DOCUMENT EXTRACT

● ● ● ●

New York sophistication at Kohl Mansion
There is a spectrum from small salon to huge orchestra hall. The Great Hall at Kohl Mansion is so live that it is barely on that scale. At a concert there by the Lark Quarte+ on Sunday, October 24, that magical space, first built by Freddie Kohl for his wife Bessie, was beyond intimate. With eyes closed one could drown in that sound. And open? Well, I was close enough to read the music over their shoulders!
This smart and sophisticated quartet chooses provocative works off the beaten track, and Sunday’s program was wide-ranging and satisfying. Classical, romantic, contemporary and show tunes all made an appearance. Spelling “Quarte+” with a plus sign, the foursome often collaborate with other artists, among them violist Kathryn Lockwood’s percussionist husband, Yousif Sheronick. This concert featured renowned baritone Stephen Salters in two striking pieces.
Antonín Dvořák originally wrote Cypresses at the age of 25 as love songs to a student, and 20 years later transcribed them for string quartet. But they retain their songlike qualities, lyrical and direct. In “Death Reigns in Many a Human Breast” Deborah Buck gave us high violin phrases, a soulful folk theme, backed by newest member Basia Danilow. Cellist Caroline Stinson added low emphases, then strummed across her cello strings like a harp with second violin and viola as murmuring ground.
“Nature Lies Peaceful in Slumber…” took us into a 1930’s Manhattan drawing room, filled with cigar haze and embroidery, with bounced rhythms and cello pizzicato.
After warming us thoroughly, the “quarte+” was joined by Stephen Salters for Theodore Wiprud’s Scenes from American Journal, his setting of the poetry of Robert Hayden. Salters’ ultra-smooth baritone needed no vibrato, and paired well with Buck’s sleek high register and Lockwood’s smoky viola. Hayden, our first Afro-American Poet Laureate, wrote of an alien’s wanderings on the earth, in the form of reports he sends back to “The Counselors,” reports of our extreme beauty and brutality. “I have heard them say land of the free…have seen the squalid ghettoes in their violent cities…a divided people seeking reassurance from a past few understand and many scorn.”

● ● ● ●

WHAT YOU NEED TO DO
A: Translate this sentence from the concert review into Spanish: "This smart and sophisticated quartet chooses provocative works off the beaten track, and Sunday’s program was wide-ranging and satisfying."
B: Carry on the concert review from its final sentence.

LISTED RECORDS
● ● ● ●

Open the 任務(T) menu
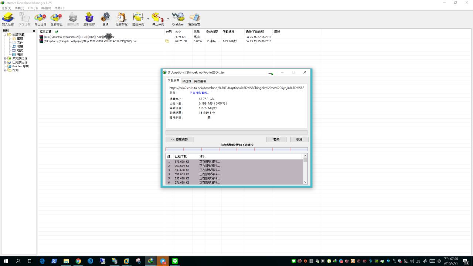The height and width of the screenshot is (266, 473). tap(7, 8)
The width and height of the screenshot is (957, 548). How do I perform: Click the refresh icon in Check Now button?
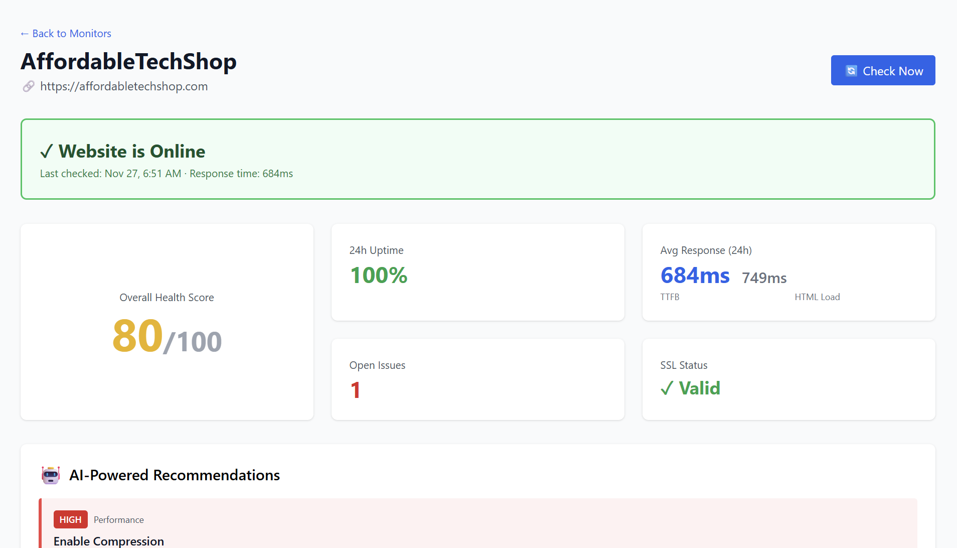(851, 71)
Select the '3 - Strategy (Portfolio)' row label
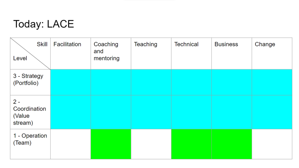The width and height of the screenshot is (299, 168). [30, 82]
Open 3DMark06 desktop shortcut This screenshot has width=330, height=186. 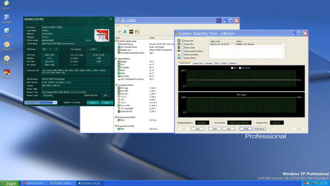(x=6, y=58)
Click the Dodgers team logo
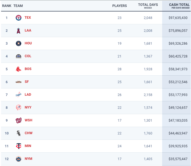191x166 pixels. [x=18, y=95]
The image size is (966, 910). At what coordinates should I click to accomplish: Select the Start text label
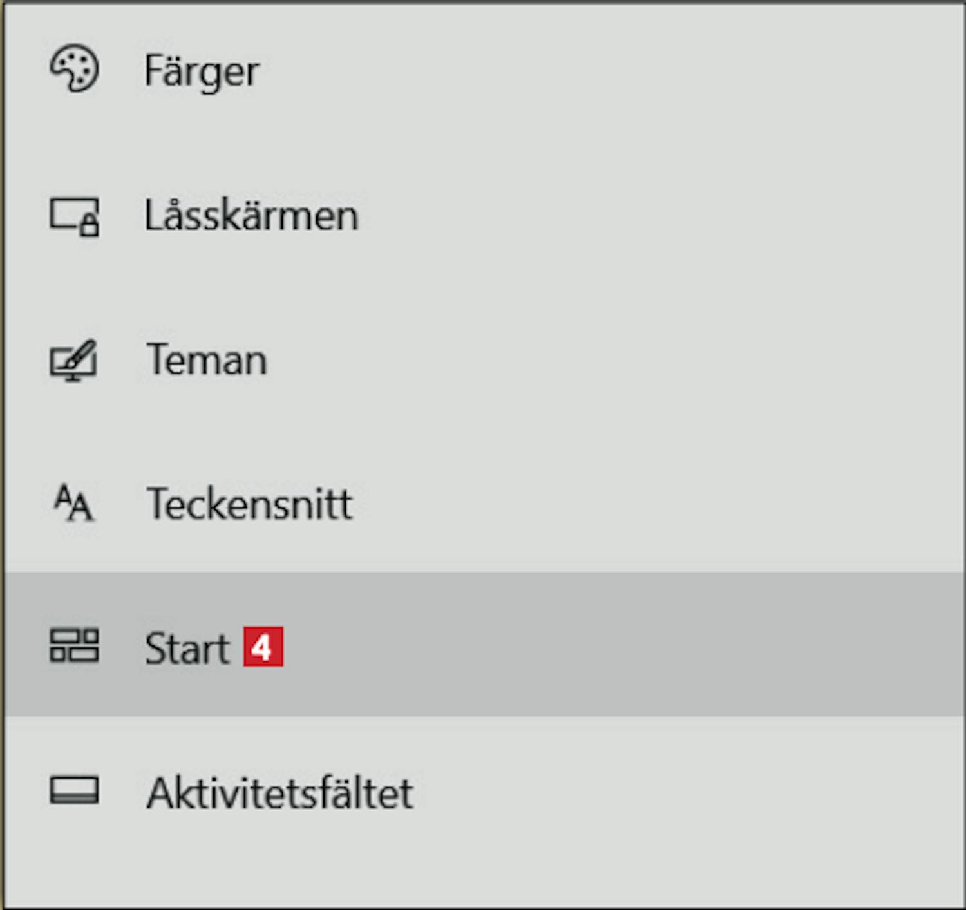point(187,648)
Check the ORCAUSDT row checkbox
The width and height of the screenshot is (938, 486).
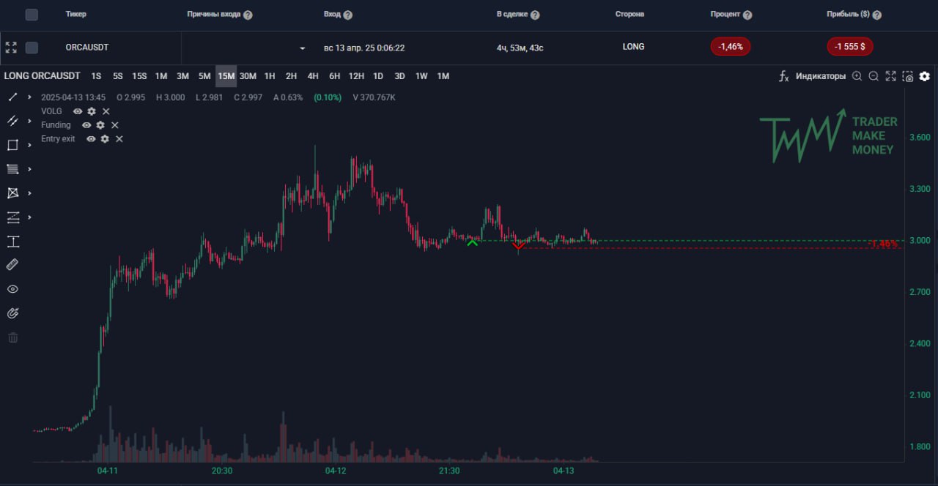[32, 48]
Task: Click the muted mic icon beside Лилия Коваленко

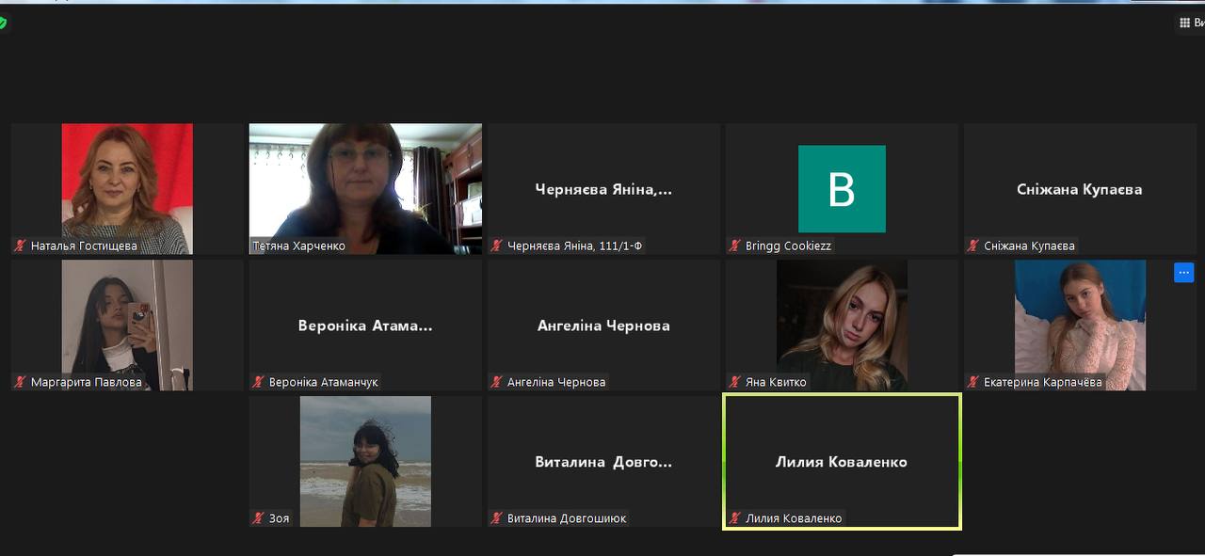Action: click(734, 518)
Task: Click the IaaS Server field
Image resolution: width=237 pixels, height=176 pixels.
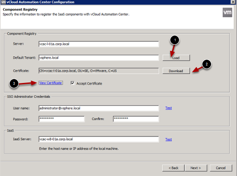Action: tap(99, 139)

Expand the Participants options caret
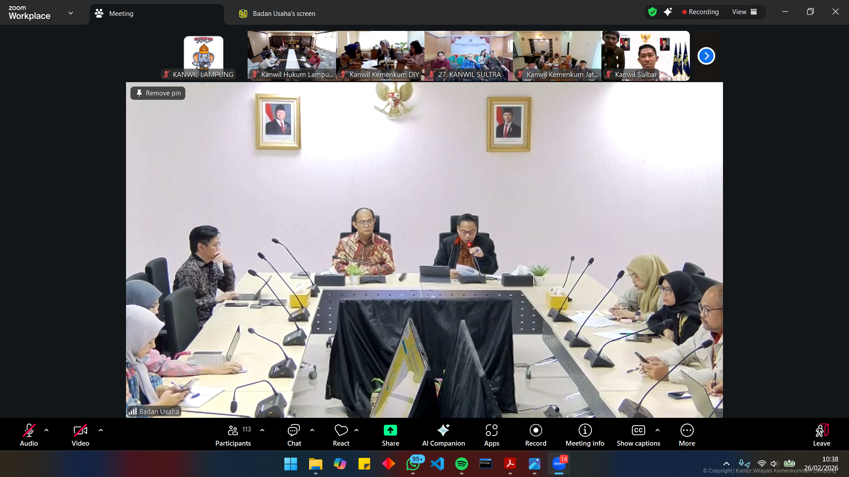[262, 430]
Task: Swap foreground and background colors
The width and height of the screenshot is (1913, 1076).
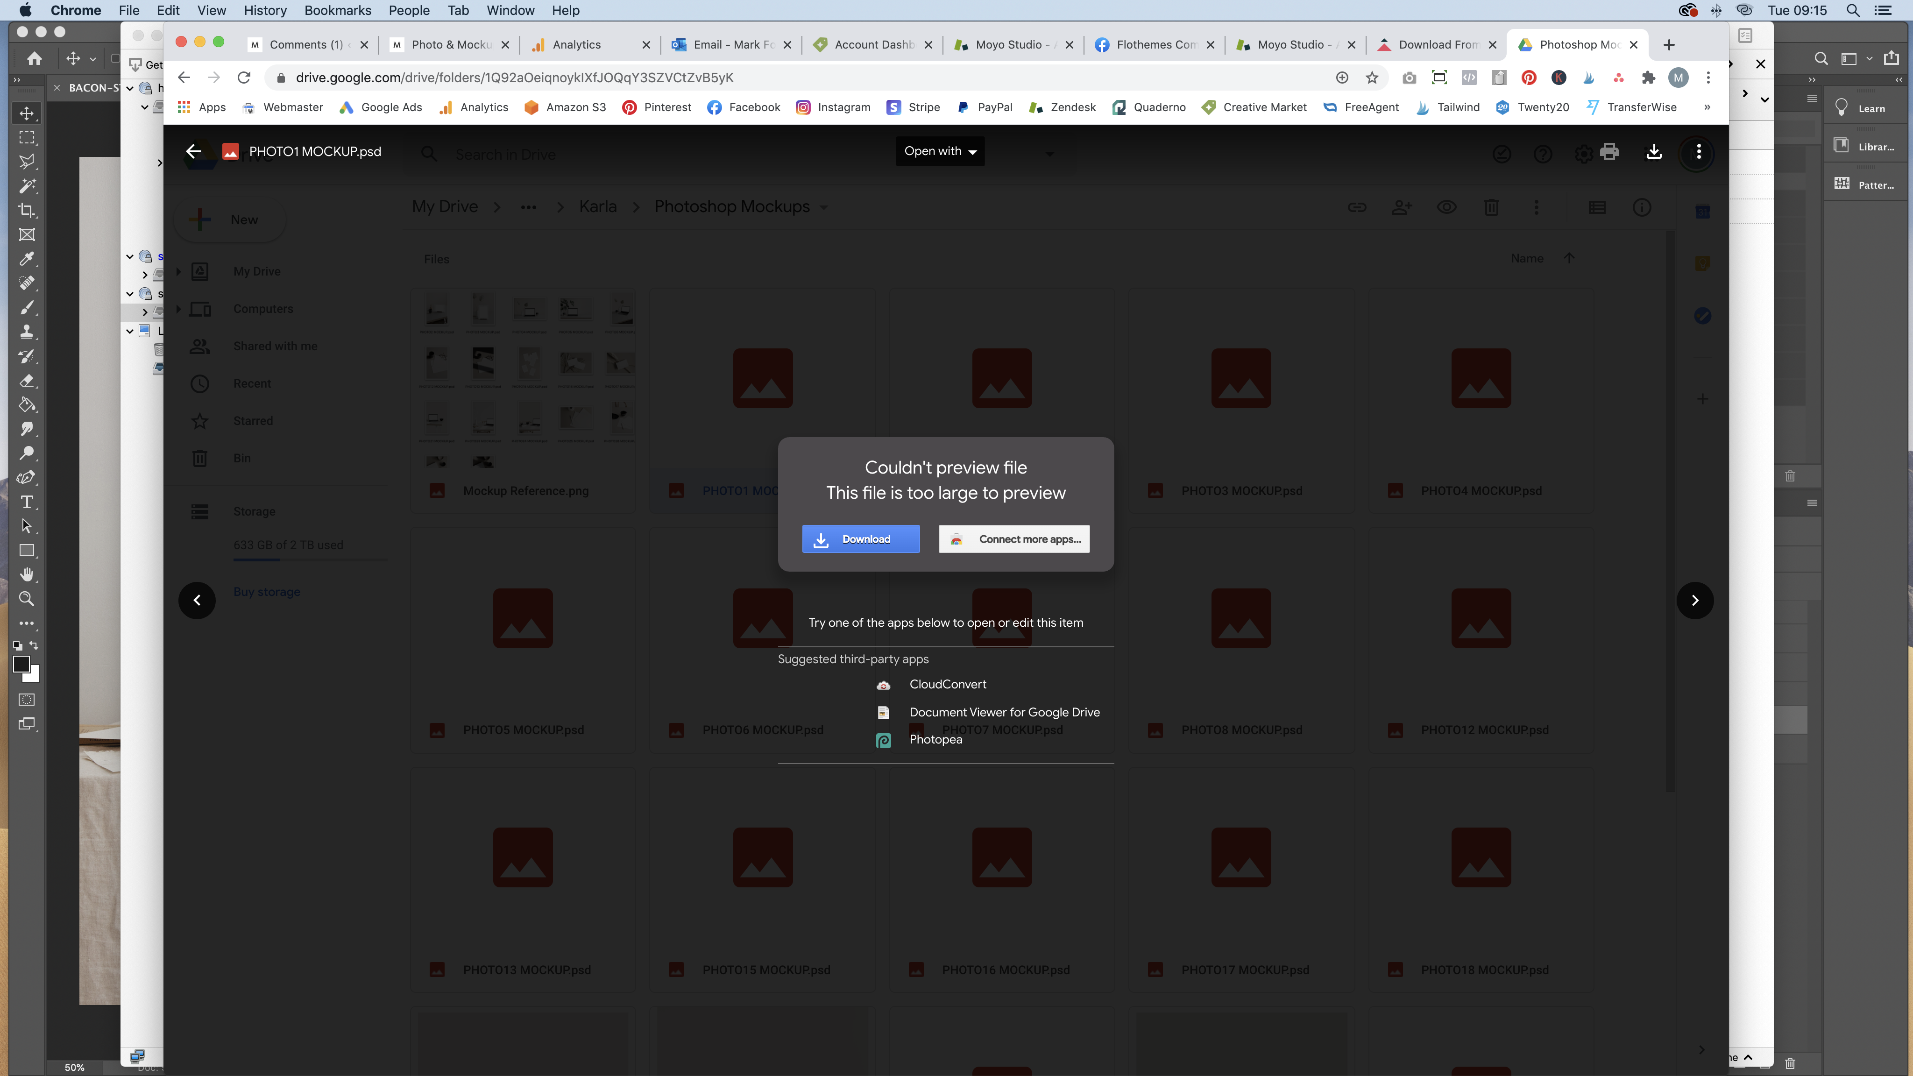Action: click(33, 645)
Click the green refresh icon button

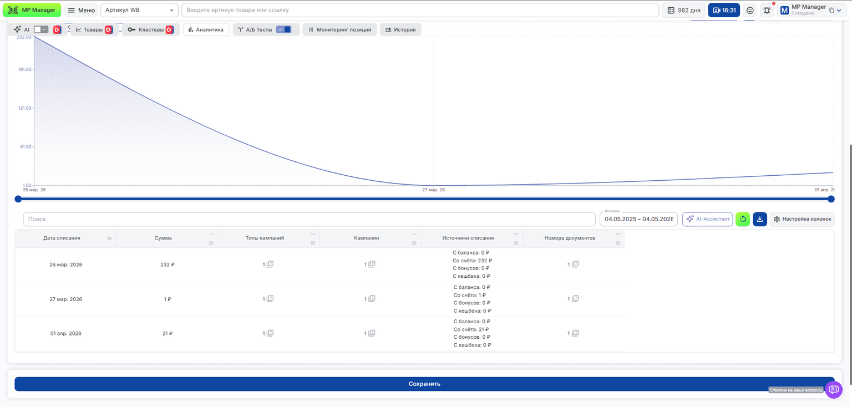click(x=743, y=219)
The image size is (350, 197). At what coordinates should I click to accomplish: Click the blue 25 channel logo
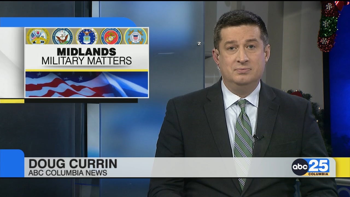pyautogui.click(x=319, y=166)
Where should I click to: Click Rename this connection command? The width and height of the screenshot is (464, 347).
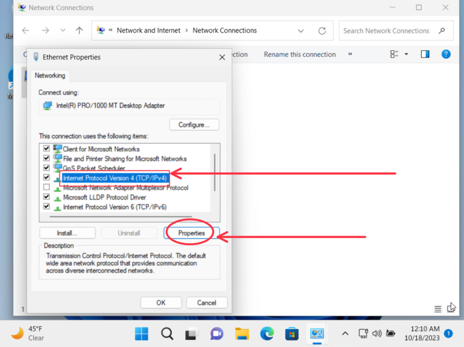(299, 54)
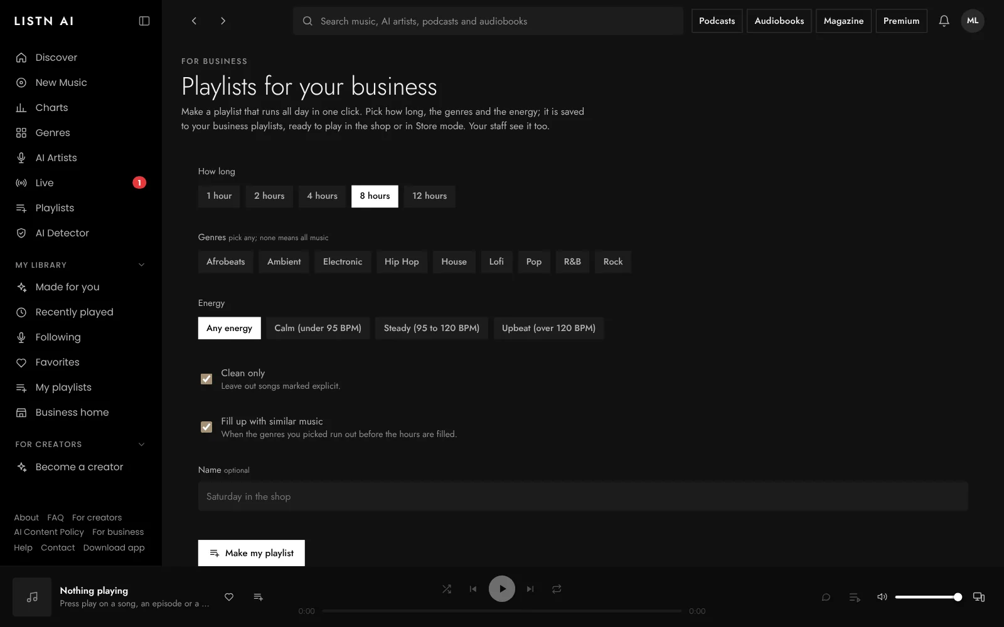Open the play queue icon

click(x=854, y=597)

● ● ● ●

FINAL RESULTS
A: Este cuarteto inteligente y sofisticado elige obras provocadoras fuera de lo común, y el programa del domingo fue variado y satisfactorio.

B:
Salters sang the text with a commitment that held us spell-bound.
At a reception after, I overheard him replying to a question. “Where do I live? Nowhere. I’m on the road all the time.” And I mused on what it is to be a homeless, Afro-American baritone wandering the earth like Hayden’s alien.
Another rare moment was Jennifer Higdon’s An Exaltation of Larks, which wove the sweet nectar of birdsongs into nature’s cacophony. Though not written for the Larks, they have championed the work and plan to record it this November. Contemporary music’s phenomenon Higdon was the recent recipient of a Pulitzer Prize, and her work was featured prominently at last summer’s Cabrillo festival.
Very high pairs of notes turned the air metallic with keening. A vigorous cello added its voice, low and a little reckless, and each instrument exulted (or exalted) in its own song. Harmonic strokes added moments of high beauty, and the strings settled down to soft preening, with Lockwood bowing over all the viola strings with rapid arpeggios. After a lento section, they returned to richer blends and sharp harmonic strokes. Playful and deep, this piece was a treat.
After intermission, we were returned to gentler discourse—four separate Felix Mendelssohn movements, grouped as Opus 81. The Andante contained rich viola writing, while the violins kept a tremulous edge close to breaking. The Capriccio held Mendelssohn’s trademark sweetness, then swept into a fugue with a democratic interweaving of all four strings in a vigorous round.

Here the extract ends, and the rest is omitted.